Peintures

Collisions de graphèmes.

Structure de pleins et de vides.

Obsession de la profondeur.

Creuser l’espace, tailler la lumière.

Luminescence et néant.

 

Mes peintures ne sont pas des représentations purement abstraites illustrant les diverses dichotomies du monde, elles appartiennent avant tout à une exploration plastique du non-vu par la peinture, de l’univers.

Ma technique est proche de la calligraphie et de l’action painting, dans le sens où elle détruit la forme pour libérer le temps, bien que les moyens pour y parvenir soient différents. Dans mon travail, l’expression du temps ne se déploie pas dans l’énergie du geste mais dans la répétition du même graphème. J’utilise le fil d’une lame de rasoir en frôlant la matière de ma palette et, par impact sur la surface, laisse une trace de matière.

A chaque impact, la matière conserve la forme d’une contrainte mécanique, extirpée à la gravité. Cette forme est, de profil, un triangle, négatif du fil, du tranchant de la lame.

Graphème tridimensionnel, il accroche la lumière, projette son ombre. Il réclame profusion et espace pour se déployer, se multipliant en particules, en “photons” dont l’union engendre lumière et image. Ces schèmes picturaux se revendiquent comme éléments temporels par projection, dévoilant profondeur, vitesse, lumière et néant.

De mes expérimentations picturales, en est ressorti le fait qu’une trace laissée par le fil du rasoir s’avère être une forme sculpturale à part entière, une demi-bosse, un bas-relief microscopiques. En effet, l’impression changeante du relief due à l’inconstance de la lumière ne  fait qu’affirmer le pouvoir écliptique (jeu d’ombre et de lumière) de ces traces de matière.

Elles s’érigent tels de minuscules gnomons pointant tous azimuts.

 

Au hasard d’un flash photographique, apparaissent des “triangles d’or”, où par extension schématique, la lumière et la matière s’unissent dans un triangle d’argent.

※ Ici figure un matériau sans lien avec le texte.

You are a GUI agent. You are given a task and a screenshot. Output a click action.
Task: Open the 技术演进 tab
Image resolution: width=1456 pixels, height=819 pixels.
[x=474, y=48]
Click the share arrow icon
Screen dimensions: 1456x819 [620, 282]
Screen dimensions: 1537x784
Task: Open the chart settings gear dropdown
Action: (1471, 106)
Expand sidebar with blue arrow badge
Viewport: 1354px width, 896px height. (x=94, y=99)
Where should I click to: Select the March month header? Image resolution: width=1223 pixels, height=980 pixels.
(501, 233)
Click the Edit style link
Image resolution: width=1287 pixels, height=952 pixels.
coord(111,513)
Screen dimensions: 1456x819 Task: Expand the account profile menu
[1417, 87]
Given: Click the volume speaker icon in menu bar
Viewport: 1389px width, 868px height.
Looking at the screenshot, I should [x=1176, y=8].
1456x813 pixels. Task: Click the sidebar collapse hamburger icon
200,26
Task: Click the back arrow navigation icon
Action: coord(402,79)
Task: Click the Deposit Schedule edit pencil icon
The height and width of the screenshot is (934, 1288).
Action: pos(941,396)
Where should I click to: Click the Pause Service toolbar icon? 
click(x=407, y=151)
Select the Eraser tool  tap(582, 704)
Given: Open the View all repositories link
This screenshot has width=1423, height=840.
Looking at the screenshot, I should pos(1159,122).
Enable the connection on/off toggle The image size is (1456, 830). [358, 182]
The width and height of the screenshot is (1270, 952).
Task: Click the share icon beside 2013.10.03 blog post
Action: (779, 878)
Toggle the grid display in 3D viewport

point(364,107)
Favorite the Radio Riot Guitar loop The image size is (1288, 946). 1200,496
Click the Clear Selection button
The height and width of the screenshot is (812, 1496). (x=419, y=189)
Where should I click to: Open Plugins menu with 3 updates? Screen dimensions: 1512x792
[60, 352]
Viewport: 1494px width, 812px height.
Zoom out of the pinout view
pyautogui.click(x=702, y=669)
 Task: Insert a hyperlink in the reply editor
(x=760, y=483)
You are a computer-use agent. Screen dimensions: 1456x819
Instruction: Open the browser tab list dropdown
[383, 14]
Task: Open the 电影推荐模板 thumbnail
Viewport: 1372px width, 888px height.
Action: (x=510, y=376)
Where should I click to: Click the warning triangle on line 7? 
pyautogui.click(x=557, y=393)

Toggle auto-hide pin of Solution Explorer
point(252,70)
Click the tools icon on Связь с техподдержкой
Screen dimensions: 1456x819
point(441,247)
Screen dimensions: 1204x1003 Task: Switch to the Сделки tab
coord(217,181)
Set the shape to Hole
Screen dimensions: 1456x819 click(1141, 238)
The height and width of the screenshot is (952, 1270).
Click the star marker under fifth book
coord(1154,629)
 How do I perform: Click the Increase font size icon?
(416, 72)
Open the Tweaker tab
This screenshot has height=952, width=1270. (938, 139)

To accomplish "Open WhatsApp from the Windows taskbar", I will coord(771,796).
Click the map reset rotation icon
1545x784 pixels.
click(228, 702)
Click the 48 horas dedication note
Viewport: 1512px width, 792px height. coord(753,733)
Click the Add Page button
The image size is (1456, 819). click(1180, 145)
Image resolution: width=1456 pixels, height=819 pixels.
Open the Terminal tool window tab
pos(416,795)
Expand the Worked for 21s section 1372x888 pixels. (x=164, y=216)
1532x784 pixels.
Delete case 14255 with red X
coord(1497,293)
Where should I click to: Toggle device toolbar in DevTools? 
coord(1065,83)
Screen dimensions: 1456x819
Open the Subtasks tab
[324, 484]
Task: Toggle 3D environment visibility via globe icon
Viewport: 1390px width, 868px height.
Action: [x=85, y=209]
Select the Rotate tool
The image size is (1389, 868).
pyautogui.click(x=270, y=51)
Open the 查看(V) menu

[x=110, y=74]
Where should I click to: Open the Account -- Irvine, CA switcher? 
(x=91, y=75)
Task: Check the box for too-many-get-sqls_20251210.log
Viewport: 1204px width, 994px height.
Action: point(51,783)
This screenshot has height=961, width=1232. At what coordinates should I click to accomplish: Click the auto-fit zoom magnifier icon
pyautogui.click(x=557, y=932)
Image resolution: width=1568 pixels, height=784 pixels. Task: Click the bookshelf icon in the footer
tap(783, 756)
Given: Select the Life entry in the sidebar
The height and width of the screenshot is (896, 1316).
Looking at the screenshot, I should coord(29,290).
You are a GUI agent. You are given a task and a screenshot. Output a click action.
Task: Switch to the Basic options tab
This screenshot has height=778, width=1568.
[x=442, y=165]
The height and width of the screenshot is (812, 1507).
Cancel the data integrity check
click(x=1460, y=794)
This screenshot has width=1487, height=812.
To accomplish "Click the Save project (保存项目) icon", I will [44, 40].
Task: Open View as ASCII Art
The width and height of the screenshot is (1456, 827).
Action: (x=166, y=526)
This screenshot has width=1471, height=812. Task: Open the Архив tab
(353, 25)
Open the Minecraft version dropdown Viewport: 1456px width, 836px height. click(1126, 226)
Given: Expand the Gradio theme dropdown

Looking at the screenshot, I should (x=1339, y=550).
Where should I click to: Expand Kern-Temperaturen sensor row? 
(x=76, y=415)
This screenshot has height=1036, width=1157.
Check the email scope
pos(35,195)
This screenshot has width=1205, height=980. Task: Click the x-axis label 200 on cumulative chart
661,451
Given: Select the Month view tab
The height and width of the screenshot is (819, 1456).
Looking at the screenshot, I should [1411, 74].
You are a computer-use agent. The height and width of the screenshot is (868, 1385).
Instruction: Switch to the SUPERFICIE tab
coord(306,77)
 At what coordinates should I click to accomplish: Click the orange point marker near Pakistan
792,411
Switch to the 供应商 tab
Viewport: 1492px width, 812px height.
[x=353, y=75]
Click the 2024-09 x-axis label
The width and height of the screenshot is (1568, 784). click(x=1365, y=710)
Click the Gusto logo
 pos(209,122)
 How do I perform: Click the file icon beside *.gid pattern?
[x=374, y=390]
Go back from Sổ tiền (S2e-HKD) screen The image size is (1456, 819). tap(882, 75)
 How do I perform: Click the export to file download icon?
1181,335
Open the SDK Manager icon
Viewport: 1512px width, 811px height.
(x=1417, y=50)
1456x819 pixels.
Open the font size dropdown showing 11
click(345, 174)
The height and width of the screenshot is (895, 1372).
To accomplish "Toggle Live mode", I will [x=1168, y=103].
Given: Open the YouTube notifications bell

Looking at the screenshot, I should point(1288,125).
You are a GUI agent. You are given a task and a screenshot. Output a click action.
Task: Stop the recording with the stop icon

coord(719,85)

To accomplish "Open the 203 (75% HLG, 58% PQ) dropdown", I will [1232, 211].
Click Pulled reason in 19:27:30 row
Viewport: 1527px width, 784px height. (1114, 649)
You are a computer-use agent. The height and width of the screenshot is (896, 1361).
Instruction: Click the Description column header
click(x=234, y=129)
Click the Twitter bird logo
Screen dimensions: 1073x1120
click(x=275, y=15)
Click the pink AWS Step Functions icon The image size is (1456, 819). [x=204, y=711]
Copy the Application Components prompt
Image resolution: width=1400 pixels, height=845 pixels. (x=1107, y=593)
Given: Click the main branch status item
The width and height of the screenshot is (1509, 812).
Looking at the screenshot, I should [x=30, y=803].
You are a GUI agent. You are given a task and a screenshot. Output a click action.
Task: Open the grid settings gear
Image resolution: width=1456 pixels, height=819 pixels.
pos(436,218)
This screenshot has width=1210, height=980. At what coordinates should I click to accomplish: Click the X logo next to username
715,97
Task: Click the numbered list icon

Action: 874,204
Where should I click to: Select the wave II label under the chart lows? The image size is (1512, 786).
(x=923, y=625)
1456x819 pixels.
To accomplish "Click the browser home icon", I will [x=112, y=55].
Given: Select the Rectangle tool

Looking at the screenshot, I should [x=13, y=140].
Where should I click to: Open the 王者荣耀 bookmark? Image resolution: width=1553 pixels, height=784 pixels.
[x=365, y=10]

Coupe d’une trace de peinture laissée par l’impact du fil de la lame de rasoir. Les droites à gauche du triangle représentent différentes ombres portées révélées selon la position du point lumineux (qui se situe dans l’angle ACB dans le triangle d’argent).

 

Abraham, (acrylique sur toile, 3 (120x30cm), 2007

Abraham est une suite, une séquence picturale, délimitant les rapports dichotomiques du plan et de la profondeur, de l’espace et du temps, de la matière et du vide. La planéité de la peinture impose des contrastes chromatiques afin de projeter l’espace et le temps. C’est en expérimentant ces contrastes chromatiques, afin de créer une peinture ouverte sur la profondeur, que j’ai déplacé le problème de l’espace et du temps vers la sculpture. La sculpture est un médium situé à la jonction de l’immobilité et du mouvement, immobilité régie par sa masse et sa matière inerte, et, le mouvement exprimé par l’énergie déployée de cette masse. J’ai donc créé une structure à la frontière de la peinture et de la sculpture reposant sur les rapports vide-plein, temps-immobilité, horizon-vision où “ce qui occupe l’espace forme à chaque instant la limite entre un dehors et un dedans. Mais le dedans n’est proprement qu’un dehors reculant plus loin” (in Qu’est-ce qu’une chose? Martin Heidegger). Ainsi naquit le Monyalos.